If you are trying to establish a healthy postmortem culture at your company, then you should lean on an established framework. The Five Whys, despite the attempted take down from the Infinite Hows, holds up with healthy doses of blameless culture and openness to real-world complexity.

A coworker recently recommended The Infinite Hows as a superior alternative to the Five Whys. The Infinite Hows claims that the Five Whys is flawed in two main ways:

  1. The Five Whys, incorrectly, suggests that there is a single logical chain of cause and effect that eventually reaches a root cause. This is a gross over-simplification of reality, which cannot be expressed as a single logical chain. The idea of a single logical chain is satisfying to the human mind’s desire for a cut and dried answer to a difficult question. But it papers over omissions and unexplored logical branches.
  2. The Five Whys leads us down a path of human blame instead of system analysis. This human blame, rather than helping us learn from our mistakes, injects fear and friction into incident response.

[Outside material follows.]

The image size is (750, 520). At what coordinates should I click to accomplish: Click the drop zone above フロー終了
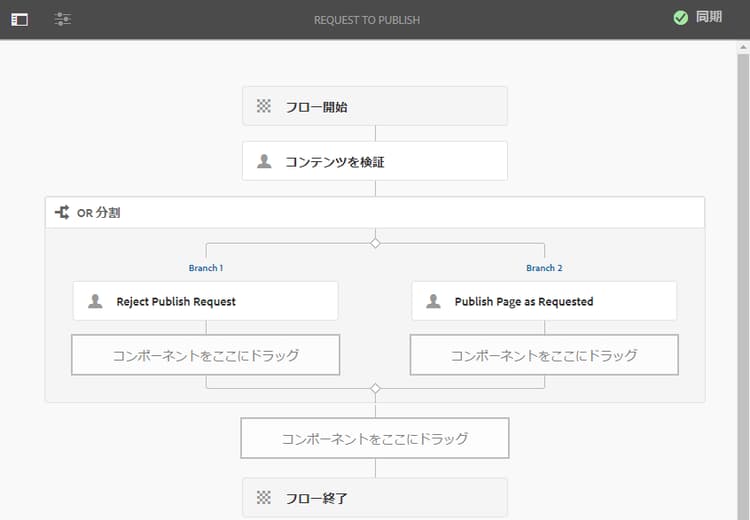[375, 438]
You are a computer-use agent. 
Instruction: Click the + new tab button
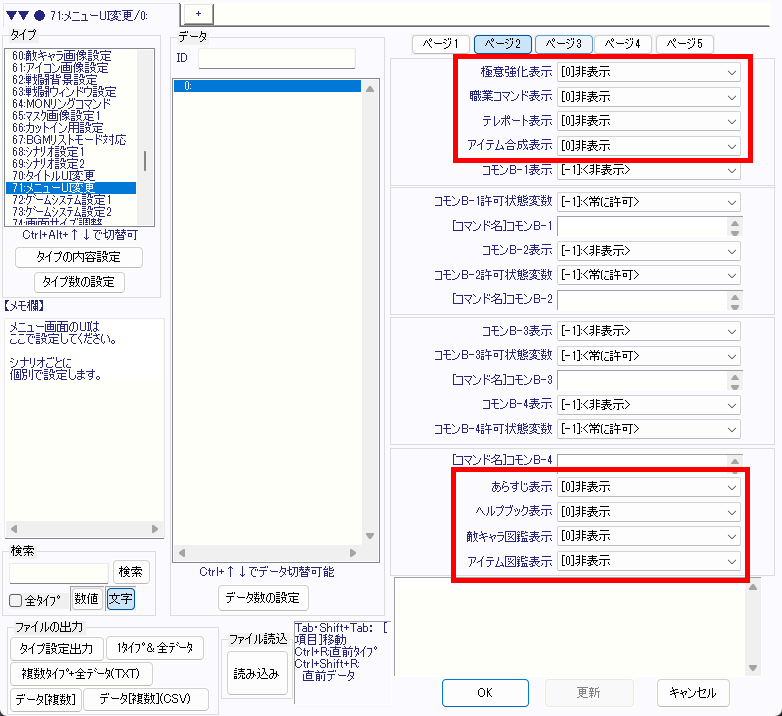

These are both salient points, but they don’t seem intrinsic to the question of Why versus How. If we internalize that a question’s “Why” is a one-to-many relationship and that we should blame people, not systems, then Why seems like a fine question to ask.

In all of my software jobs, companies have employed a blameless postmortem analysis that roughly matches the Five Whys, without issue. Perhaps the difference comes from the fact that the Infinite Hows was written in 2014, and my first postmortem exposures were in 2015. By 2015, the industry may have matured to a more efficient (e.g. blameless) postmortem culture.

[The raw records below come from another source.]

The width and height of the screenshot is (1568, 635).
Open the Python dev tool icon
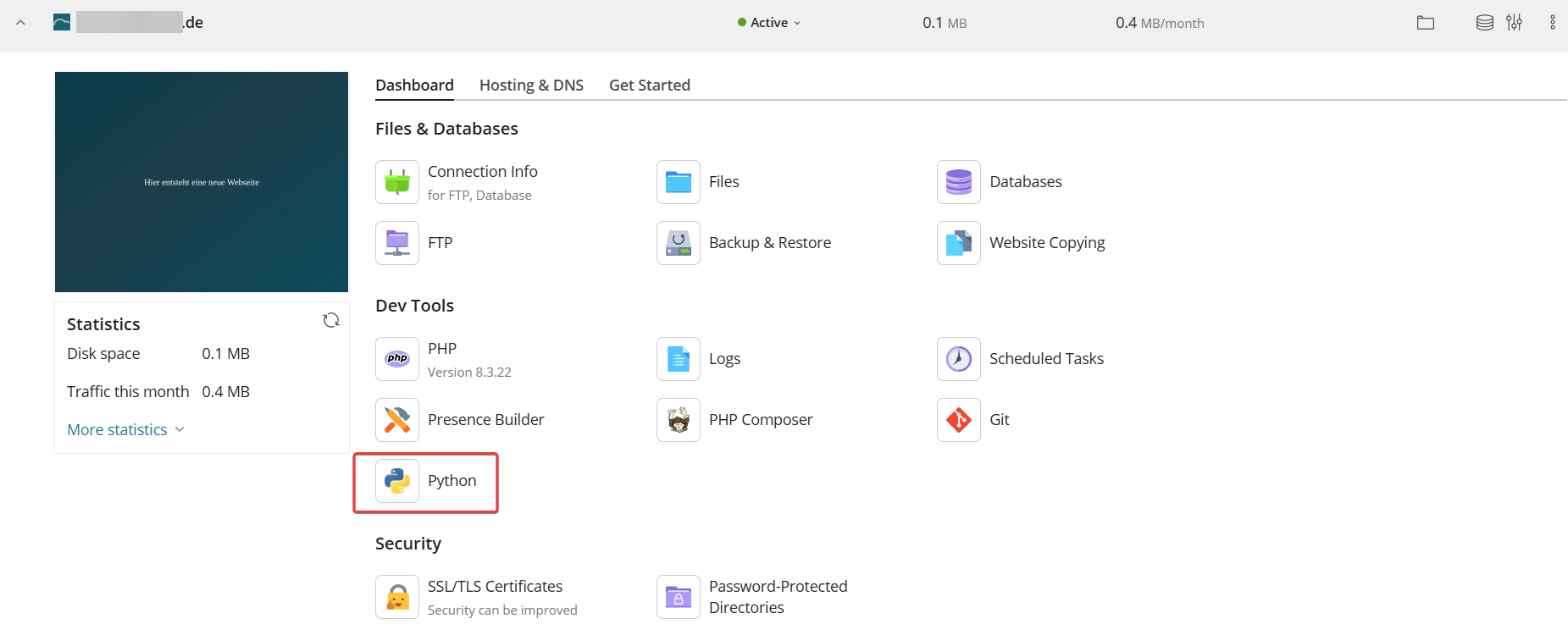[397, 481]
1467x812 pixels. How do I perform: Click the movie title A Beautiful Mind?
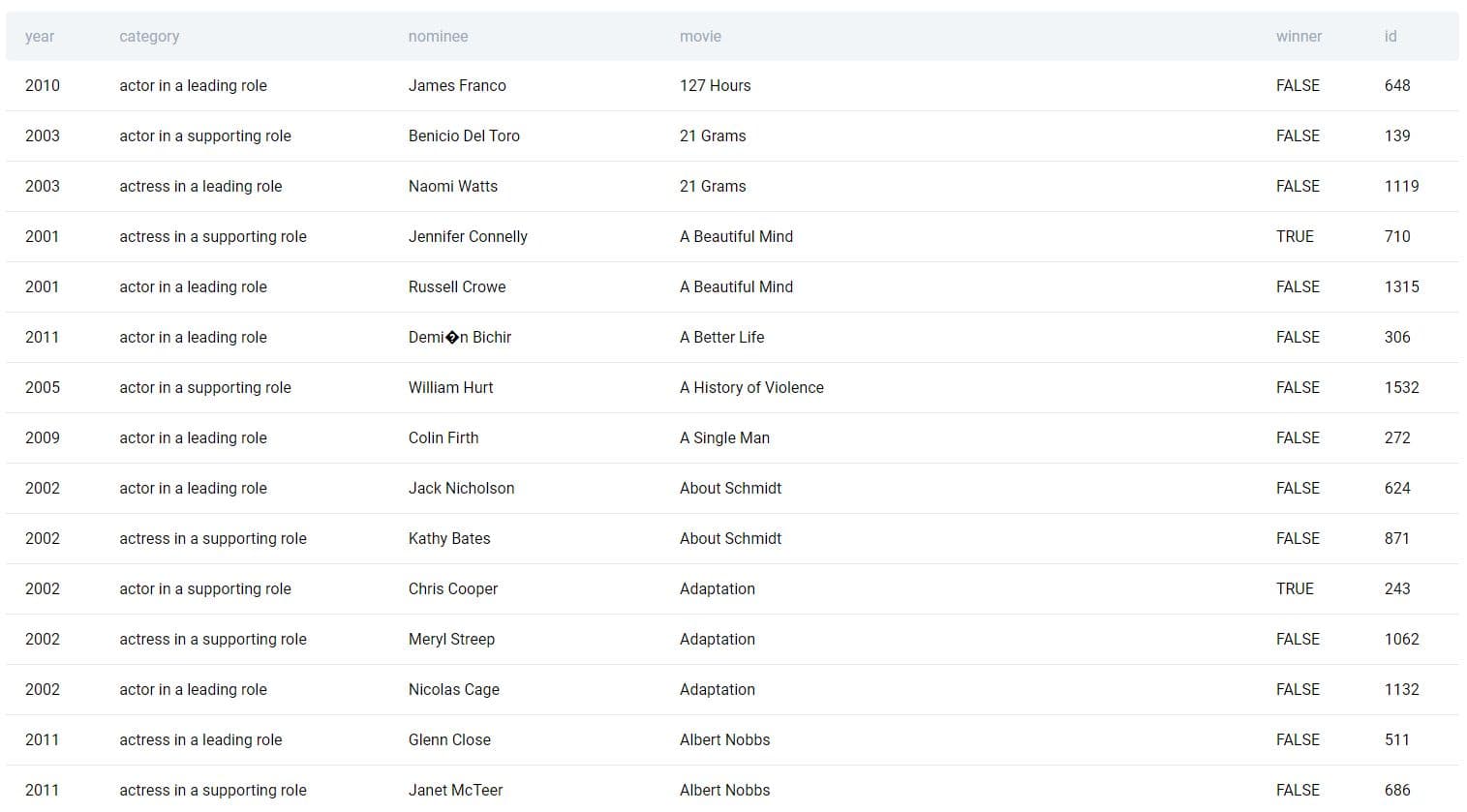(x=736, y=236)
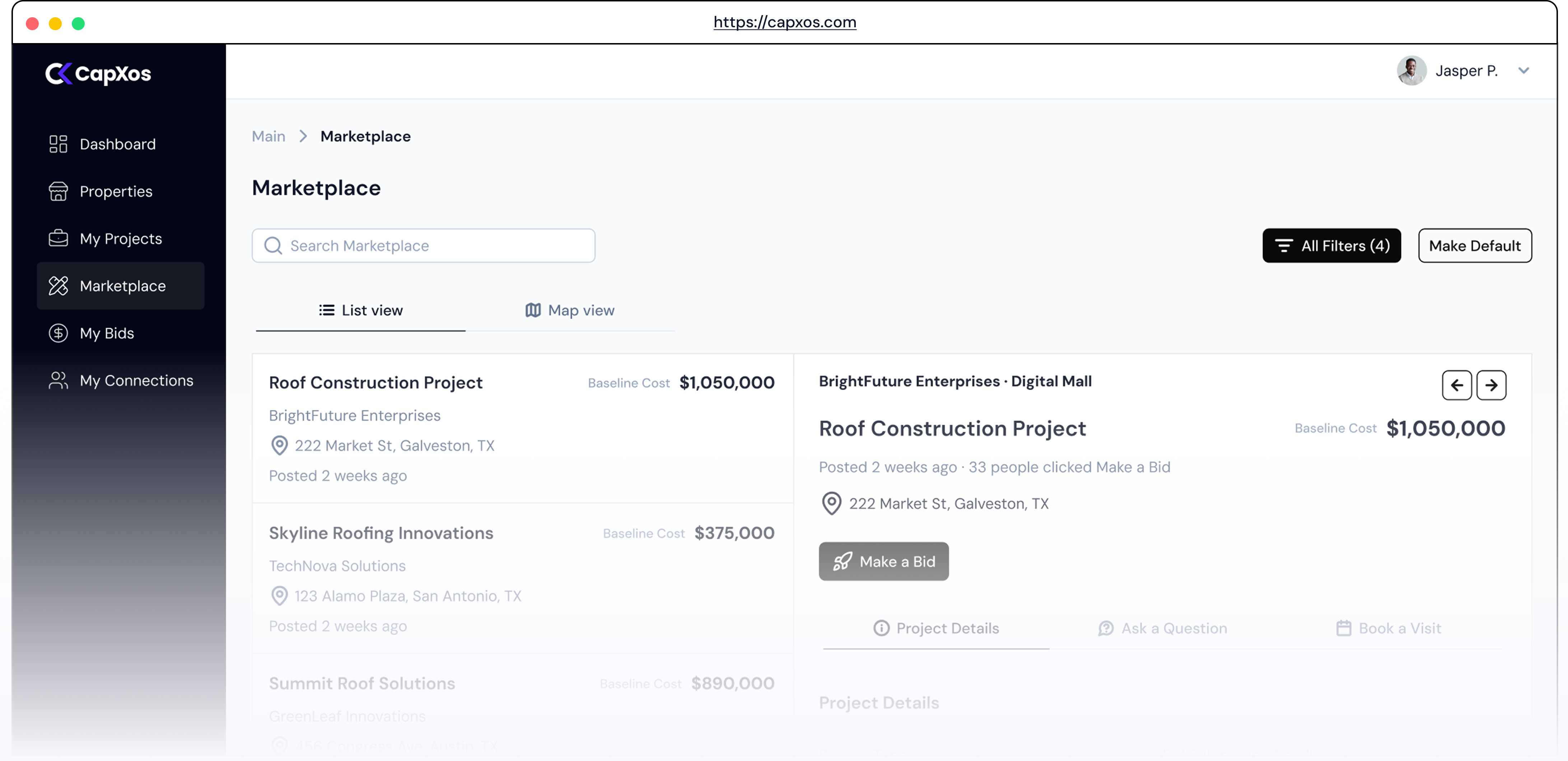Open All Filters panel

(1332, 245)
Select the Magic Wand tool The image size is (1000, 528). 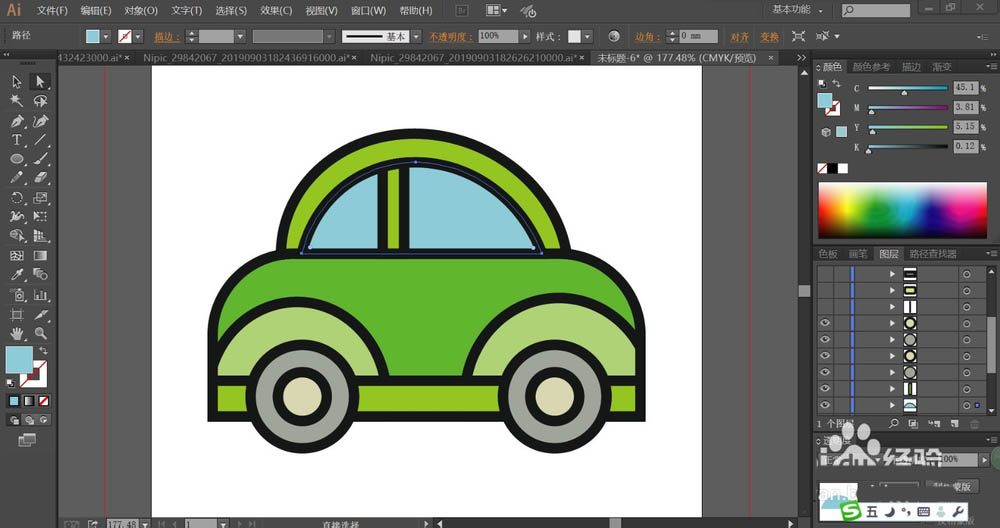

On the other hand, the first point about the fallacy of a single logical chain seems more salient. I have certainly experienced incidents with multiple chains of problems. I have seen incidents that are severe enough that engineers are split into different groups to explore different mitigations. For example, one group may explore whether a rollback of a given service can mitigate the incident, while the second group may explore whether some combination of feature flag changes can mitigate. Now there are two branches of events. Each branch will have its own sub-sequence of steps, from which we can probably learn something.

Suppose the incident can be mitigated by a rollback, but the second group has a lot of trouble determining whether there was a given culprit flag. Even if rollback resolves the incident, the abandoned feature-flag investigation shouldn’t vanish. The entire feature flag tangent is no longer relevant to the root cause, but the pain of finding a culprit flag will likely emerge in a future incident.

And besides forgetting about unexplored branches, the Infinite Hows mentions the very real problem of omission. Engineers often exclude certain parts of the story because they feel adjacent to blame or uncomfortable to share. Some examples:

  • An oncall may take a long time to respond to a page
  • An engineer may message a subject matter expert instead of paging them, out of fear of disturbing the expert
  • Engineers may spend a lot of time trying to work through an incident via message thread instead of creating a video call

These are all process issues that could be explored for improvement. Does everyone have their pager app set up to override Do Not Disturb? Does the company have a written policy about when to page others or when to create a video call? By creating policies for these situations, we can remove the mental overhead of decision making and replace the fear of judgment for that decision with following the process.

Ultimately, blaming people instead of systems is counterproductive for improving engineering safety, and omitting incident “sub-branches” forgoes some learning benefits. Neither of these feel particularly worth inventing an entirely new approach, though.

Perhaps the best approach would be incident analysis framework that accommodates multiple, weighted, root causes and logic branches. This weighted, casual event tree would acknowledge multiple contributing causes, surface one or two “primary” drivers for focus, and preserve sub-branches for future improvement. This would help to articulate the idea that many causes can contribute to a single effect, without abandoning the idea of a primary root cause. At a certain point, we do have to pick a limited set of causes and cut off the depth of the logical tree.

If you’re looking for a good incident analysis framework, then you can rely on either the trusty Five Whys or the more nuanced and reflective Infinite Hows.